PLEASE READ BEFORE SIGNING:
With completion of this Application for Employment an investigative consumer report may be prepared whereby information is obtained through reference interviews with your former employers and friends, or other acquaintances. Such an inquiry would include information as to character, general reputation and personal characteristics. You have the right to make these request (whether oral or written) within a reasonable period of time to receive additional detailed information about the nature and scope of this investigation.
I authorize you to communicate with persons listed as references, former employers, and any others with whom you desire to check, unless I specifically state such persons as current employers not to contact that may cause tension with my employment. YOU ARE HEREBY AUTHORIZED TO MAKE ANY INVESTIGATION OF MY PERSONAL EMPLOYMENT, FINANCIAL OR ANY OTHER RELATED MATTERS CONSIDERED NECESSARY. I HEREBY RELEASE EMPLOYERS, SCHOOLS, PHYSICANS OR PERSONS FROM ALL LIABLITY IN RESPONDING TO INQUIRIES IN CONNECTION WITH MY APPLICATION – this will be done in compliance with the Fair Credit Reporting Act of 1970 and the Consumer Credit Reporting Reform Act Of 1996. I also understand that a SLED check will be completed prior to my employment offer. Under the Code of Laws for SC, I understand I must comply with Title 40 Chapter 80 Section 40-80-20 of the Code of Laws of South Carolina for Employment of Firefighters.

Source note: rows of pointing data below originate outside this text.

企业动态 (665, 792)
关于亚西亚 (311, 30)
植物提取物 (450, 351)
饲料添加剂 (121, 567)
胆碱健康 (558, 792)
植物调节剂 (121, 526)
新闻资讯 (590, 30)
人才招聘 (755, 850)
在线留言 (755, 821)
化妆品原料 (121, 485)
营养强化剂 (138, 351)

I also understand I must supply a copy of my driver’s license and driving record for purposes of insurability to drive Reidville Area Fire District’s Emergency Apparatus.
If employed, I agree to engage in no outside activity which would involve a material conflict of interest with, or which could reflect adversely on Reidville Area Fire District (here after known as “the Company”). I understand this decision is to rest with the Company.
If employed, I agree to hold in strictest confidence any information concerning the Company which may come to my knowledge. In consideration of my employment, if I am employed, I agree to conform to the employment policies of the Company, and I understand that my employment and compensation can be terminated, with or without notice, at any time, at the option of either the Company or myself.
I understand that completion of this Application for Employment does not guarantee that I have been employed by the Company.
I hereby affirm that my answers to these statements and questions are true and correct to the best of my knowledge. I have not knowingly withheld any fact or circumstance that would, if disclosed, affect my application unfavorably.
I understand that any misrepresentation, deception, or false statement made in this Employment Application may result in my not being considered for employment, and if not discovered by the Company until after my becoming employed, is grounds for, and may result in, my immediate termination.
I understand that the Company requires the successful completion of a urinalysis for drug testing purposes and/or a blood alcohol test as a condition of employment. By submitting this Application for Employment, I hereby consent to either or both of said tests, at the Company's discretion.
I UNDERSTAND THAT THIS APPLICATION WILL REMAIN ACTIVE FOR SIX (6) MONTHS.